LA COUR DE CASSATION, TROISIÈME CHAMBRE CIVILE, a rendu l'arrêt suivant :
Attendu, selon l'arrêt attaqué (Aix-en-Provence, 20 mai 2014), que la société Grasse confort est locataire, dans un centre commercial soumis au statut de la copropriété, de locaux, appartenant à la société Les Georges, où elle exploite un commerce d'ameublement ; que la société Grasse confort, invoquant notamment un défaut de délivrance des aires de stationnement et contestant le montant des charges, a assigné la bailleresse aux fins de désignation d'un expert, allocation d'une provision sur son préjudice et limitation du montant des charges ;
Sur le second moyen, ci-après annexé :
Attendu qu'ayant relevé qu'aux termes du bail, « parmi les charges qui seront supportées par le preneur figureront l'ensemble des charges de copropriété telles qu'elles seront facturées par le syndicat des copropriétaires et comportant notamment le nettoyage extérieur, les honoraires de bureau de contrôle les entretiens des détecteurs de fumée, leur contrôle, et la quote-part des frais de fonctionnement de la copropriété » et souverainement retenu que ce bail n'opérait pas de différenciation entre les charges de fonctionnement courantes et les charges exceptionnelles telles les dépenses pour travaux, et prévoyait au contraire la répercussion sur le preneur de toutes les charges de copropriété facturées par le syndicat, la cour d'appel a, sans modifier l'objet du litige et sans être tenue de répondre à des conclusions que ses constatations rendaient inopérantes, légalement justifié sa décision ;
Mais sur le premier moyen :
Vu les articles 4, 5 et 16 du code de procédure civile ;
Attendu qu'il résulte de ces textes que le juge ne peut modifier l'objet du litige tel qu'il est déterminé par les prétentions des parties, sans les inviter à présenter des observations complémentaires ;
Attendu que, pour fixer à 10 000 euros, le préjudice définitivement subi par la société Grasse confort du fait de l'impossibilité d'exploiter de manière privative les places de stationnement prévues au bail, l'arrêt retient que l'appréciation des inconvénients subis de ce fait et ses répercussions sur le chiffre d'affaires ne présente aucune difficulté et ne nécessite pas une expertise ;
Qu'en statuant ainsi alors que la société Grasse confort n'avait formulé de ce chef qu'une demande d'indemnité provisionnelle, la cour d'appel qui a modifié l'objet du litige sans inviter les parties à compléter leur demande en vue de la réparation définitive de ce préjudice, a violé les textes susvisés ;
PAR CES MOTIFS :
CASSE et ANNULE, mais seulement en ce qu'il a condamné la société les Georges à payer à la société Grasse confort la somme de 10 000 euros pour le trouble de stationnement, l'arrêt rendu entre les parties le 20 mai 2014 par le cour d'appel d'Aix-en-Provence, remet, en conséquence, sur ce point, la cause et les parties dans l'état où elles se trouvaient avant ledit arrêt et, pour être fait droit, les renvoie devant la cour d'appel de d'Aix-en-Provence, autrement composée ;
Condamne la société Les Georges aux dépens ;
Vu l'article 700 du code de procédure civile, rejette la demande de la société Les Georges, la condamne à payer à la société Grasse confort la somme de 3 000 euros ;
Dit que sur les diligences du procureur général près la Cour de cassation, le présent arrêt sera transmis pour être transcrit en marge ou à la suite de l'arrêt partiellement cassé ;
Ainsi fait et jugé par la Cour de cassation, troisième chambre civile, et prononcé par le président en son audience publique du onze février deux mille seize.
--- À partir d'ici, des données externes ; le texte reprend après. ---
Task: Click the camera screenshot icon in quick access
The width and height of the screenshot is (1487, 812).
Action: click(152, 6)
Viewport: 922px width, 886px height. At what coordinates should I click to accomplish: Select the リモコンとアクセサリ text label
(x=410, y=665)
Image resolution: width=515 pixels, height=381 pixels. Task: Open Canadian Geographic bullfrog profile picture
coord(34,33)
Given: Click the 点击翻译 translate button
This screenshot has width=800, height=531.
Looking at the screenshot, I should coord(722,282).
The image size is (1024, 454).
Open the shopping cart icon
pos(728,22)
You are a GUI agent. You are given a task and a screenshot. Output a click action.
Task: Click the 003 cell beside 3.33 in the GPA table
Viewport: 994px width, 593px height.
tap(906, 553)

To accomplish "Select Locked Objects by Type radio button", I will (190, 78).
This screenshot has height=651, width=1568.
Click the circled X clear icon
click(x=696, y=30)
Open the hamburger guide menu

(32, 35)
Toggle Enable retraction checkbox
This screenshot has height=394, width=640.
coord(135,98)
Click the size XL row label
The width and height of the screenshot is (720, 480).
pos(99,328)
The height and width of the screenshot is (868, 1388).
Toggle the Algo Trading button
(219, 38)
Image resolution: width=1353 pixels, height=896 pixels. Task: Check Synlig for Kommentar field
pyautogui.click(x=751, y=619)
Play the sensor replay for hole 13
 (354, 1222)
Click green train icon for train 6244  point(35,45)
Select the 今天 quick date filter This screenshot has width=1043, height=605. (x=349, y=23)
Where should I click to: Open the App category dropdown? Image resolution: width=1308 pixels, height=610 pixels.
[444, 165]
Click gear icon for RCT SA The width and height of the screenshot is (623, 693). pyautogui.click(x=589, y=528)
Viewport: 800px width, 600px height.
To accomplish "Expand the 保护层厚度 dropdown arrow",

MOYENS ANNEXES au présent arrêt :
Moyens produits par Me Blondel, avocat aux Conseils, pour la société Grasse confort.
PREMIER MOYEN DE CASSATION :
:Il est reproché à l'arrêt partiellement infirmatif attaqué de n'avoir alloué à la société Grasse Confort, au titre du trouble de stationnement, qu'une indemnité de 10.000 euros ;
AUX MOTIFS QUE le bail décrit la chose louée comme composée de locaux avec emplacement de parking ; que le 29 mai 2008, le Syndicat des Copropriétaires a fait sommation à la société Grasse Confort de cesser de s'accaparer des places de stationnement situées à proximité de son lieu d'exploitation car elles constituaient des parties communes sur lesquelles elle ne dispose d'aucun droit de jouissance exclusive ; qu'il n'est pas contesté que l'aire de stationnement située au droit du magasin de la société Grasse Confort constitue une partie commune ; qu'en visant au bail un emplacement de parking sans préciser qu'il constituait une partie commune à la copropriété, la société Les Georges lui a donné la qualité de partie privative qu'il ne possédait pas et a manqué à son obligation de délivrance ; que ne pouvant satisfaire à cette obligation promise par le bail, elle se doit de réparer le préjudice subi ; que la société Grasse Confort réclame une provision de 400.000 euros et une réduction provisionnelle de son loyer de 50 %, son préjudice étant fixé par l'expertise qu'elle sollicite ; qu'elle cerne mal le préjudice subi ne fournissant aucun élément sur le nombre d'aires de stationnement dont l'usage privatif lui aurait été soustrait et sa conséquence sur son activité ; qu'elle n'invoque aucune difficulté pour sa clientèle de stationner à proximité de son magasin et les éventuelles répercussions qu'elles auraient eues sur l'activité de son commerce ; que l'appréciation des inconvénients de l'absence de places de stationnement privatives et ses répercussions sur le chiffre d'affaires ne présente aucune difficulté technique qui ne peut être vaincue par la société Grasse Confort et ne nécessite pas une expertise qui ne peut avoir pour effet de pallier ses carences dans l'administration de la preuve ; qu'il convient de fixer à la somme de 10.000 euros le préjudice subi par elle du fait de l'impossibilité d'exploiter de manière privative ces places de stationnement pour la durée du bail en cours, leur éventuelle incidence sur le loyer devant s'apprécier lors du renouvellement du bail ;
ALORS QUE le juge ne peut modifier l'objet du litige tel qu'il est déterminé par les prétentions respectives des parties, sans les avoir préalablement invitées à présenter leurs observations ; que la société Grasse Confort n'ayant formulé, du chef du défaut de délivrance commis par le bailleur au titre des emplacements de stationnement, qu'une demande de provision, assortie d'une demande d'expertise judiciaire, la Cour ne pouvait procéder directement à la réparation de son préjudice, sans l'avoir préalablement invitée à compléter ses demandes en vue de l'évaluation définitive de ses préjudices, d'où il suit que l'arrêt a été rendu en violation des articles 4, 5, 16 du Code de procédure civile et 6 § 1 de la Convention européenne de sauvegarde des droits de l'homme et des libertés fondamentales, ensemble en méconnaissance des exigences du principe dispositif.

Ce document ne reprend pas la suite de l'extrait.